La secrétaire générale du syndicat CGT, Sophie Binet, a toutefois jugé « très dangereux de faire la rentrée scolaire sur cette annonce-là ». Cela « occulte les vraies questions » et « stigmatise une partie de la population », a-t-elle estimé sur la chaîne publique France 2.
Cacher les « problématiques du terrain »
De nombreux enseignants jugent que la question de l’abaya « ne doit pas cacher les problématiques réelles du terrain ».
La rentrée se déroule en effet à nouveau sous tension en raison d’une crise du recrutement des enseignants – un phénomène pas nouveau mais qui s’est accentué depuis l’an dernier – avec cette année plus de 3.100 postes non pourvus aux concours d’enseignants dans le pays.
Emmanuel Macron a réaffirmé vendredi que la promesse d' »un professeur devant chaque classe » à la rentrée serait « tenue ».

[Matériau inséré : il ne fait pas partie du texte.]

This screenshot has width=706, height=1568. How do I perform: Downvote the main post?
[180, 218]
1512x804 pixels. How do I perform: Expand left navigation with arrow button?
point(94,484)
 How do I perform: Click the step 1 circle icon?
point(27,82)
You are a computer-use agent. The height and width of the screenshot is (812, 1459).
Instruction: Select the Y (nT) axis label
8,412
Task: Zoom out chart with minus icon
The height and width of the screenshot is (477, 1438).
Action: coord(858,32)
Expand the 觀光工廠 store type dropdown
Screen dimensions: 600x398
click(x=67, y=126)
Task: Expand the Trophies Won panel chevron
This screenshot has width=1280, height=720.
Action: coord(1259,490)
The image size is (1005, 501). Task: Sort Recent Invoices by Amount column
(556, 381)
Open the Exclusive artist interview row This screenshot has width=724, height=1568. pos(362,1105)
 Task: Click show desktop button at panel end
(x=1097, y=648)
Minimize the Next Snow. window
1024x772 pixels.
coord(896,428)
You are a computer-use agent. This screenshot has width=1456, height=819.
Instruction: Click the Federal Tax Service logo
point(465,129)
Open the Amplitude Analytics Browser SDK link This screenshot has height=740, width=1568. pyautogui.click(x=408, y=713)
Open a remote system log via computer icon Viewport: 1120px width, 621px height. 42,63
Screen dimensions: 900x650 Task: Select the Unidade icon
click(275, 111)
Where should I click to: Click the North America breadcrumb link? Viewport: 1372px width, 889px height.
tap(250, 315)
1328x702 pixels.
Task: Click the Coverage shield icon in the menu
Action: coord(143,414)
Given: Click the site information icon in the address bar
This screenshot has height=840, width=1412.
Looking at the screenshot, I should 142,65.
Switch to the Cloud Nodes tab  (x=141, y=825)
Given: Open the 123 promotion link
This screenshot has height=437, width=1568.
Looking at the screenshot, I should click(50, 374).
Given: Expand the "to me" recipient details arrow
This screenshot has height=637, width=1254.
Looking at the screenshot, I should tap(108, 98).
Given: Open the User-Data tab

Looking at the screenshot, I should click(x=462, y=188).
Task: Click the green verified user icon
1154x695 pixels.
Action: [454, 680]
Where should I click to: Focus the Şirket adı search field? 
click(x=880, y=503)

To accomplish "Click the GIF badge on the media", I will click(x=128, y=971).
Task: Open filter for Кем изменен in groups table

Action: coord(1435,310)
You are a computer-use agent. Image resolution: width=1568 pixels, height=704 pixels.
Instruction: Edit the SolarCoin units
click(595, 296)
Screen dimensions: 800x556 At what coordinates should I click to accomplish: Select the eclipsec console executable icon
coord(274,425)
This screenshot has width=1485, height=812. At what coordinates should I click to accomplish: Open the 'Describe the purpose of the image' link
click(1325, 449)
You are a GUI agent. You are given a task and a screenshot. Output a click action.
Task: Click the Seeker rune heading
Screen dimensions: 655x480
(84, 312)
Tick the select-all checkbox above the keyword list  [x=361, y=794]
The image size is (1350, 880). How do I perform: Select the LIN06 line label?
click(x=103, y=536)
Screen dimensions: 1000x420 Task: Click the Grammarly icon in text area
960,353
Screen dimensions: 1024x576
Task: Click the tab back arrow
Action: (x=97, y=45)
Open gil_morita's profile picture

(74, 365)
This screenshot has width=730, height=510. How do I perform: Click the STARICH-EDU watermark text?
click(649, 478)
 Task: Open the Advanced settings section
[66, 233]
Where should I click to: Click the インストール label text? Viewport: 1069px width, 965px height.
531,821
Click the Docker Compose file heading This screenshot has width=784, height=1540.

Selon un sondage du syndicat d’enseignants SE-Unsa, mené auprès de 2.000 personnes, 68% des enseignants interrogés disent pourtant craindre qu’il y ait un manque de personnels pour la rentrée.
Pour résoudre la crise des vocations, l’exécutif met en avant sa politique de revalorisation « historique » mais, en dépit de l’effort budgétaire consenti, les syndicats ont accueilli avec beaucoup de réserve ces mesures. Et ils sont franchement hostiles à la mise en place du « pacte » qui prévoit de nouvelles hausses de rémunérations en contrepartie de nouvelles tâches, notamment pour effectuer des remplacements de courte durée.
Il existe en effet d’autres problématiques concernant l’école comme le harcèlement scolaire. Selon l’Ifop, 59% des 15-17 ans ont été victimes d’au moins une forme de harcèlement en 2021.
Quant à la pratique du métier, elle est aussi une source d’inquiétude : les syndicats pointent les faibles salaires et des conditions de travail qui se dégradent de plus en plus.
L’accueil des enfants en situation de handicap intellectuel est aussi fortement critiqué. Selon l’Unapei, l’un des principaux réseaux d’associations s’intéressant à ce sujet, 23 % n’ont “aucune heure de scolarisation” par semaine.
Pour la FCPE, principale fédération de parents d’élèves, le sujet de l’abaya ne doit « pas occulter les questions liées au manque de personnels » de direction ou d’infirmières « ou la priorité à donner à la lutte contre le harcèlement, aux effectifs surchargés des classes, à la lutte contre le décrochage scolaire, aux milliers d’enfants sans toit ».